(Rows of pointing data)
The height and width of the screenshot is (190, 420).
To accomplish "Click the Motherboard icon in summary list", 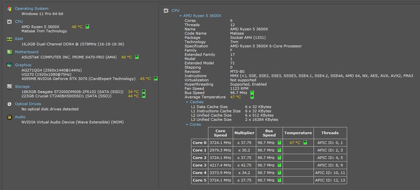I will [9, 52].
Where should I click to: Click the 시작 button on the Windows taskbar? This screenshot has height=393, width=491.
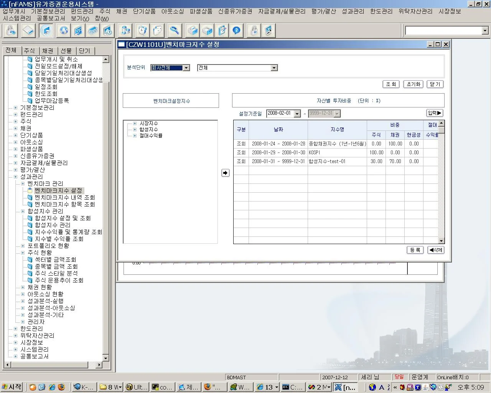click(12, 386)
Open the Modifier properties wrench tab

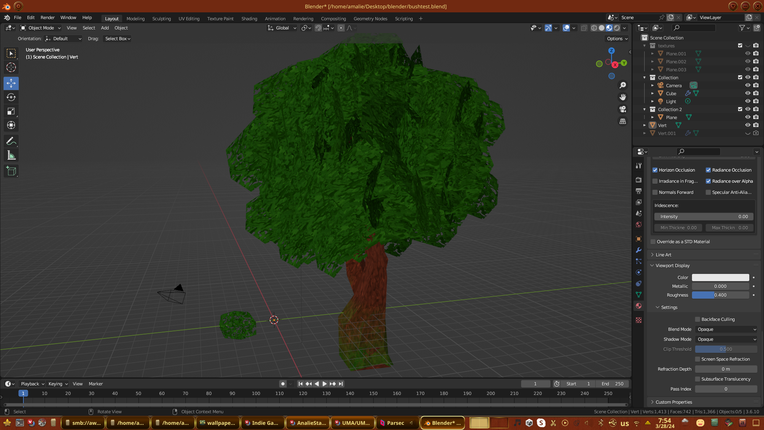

WHAT YOU NEED TO DO> Reproduce the entries verbatim, starting at the line that contains "Where should I" and ending at the last line of the entries, including both. Omit the pictures from your reproduction.

RESPONSE FOR THIS EXERCISE>
Where should I click to: Click the 시작 button on the Windows taskbar? This screenshot has height=393, width=491.
click(12, 386)
Open the Modifier properties wrench tab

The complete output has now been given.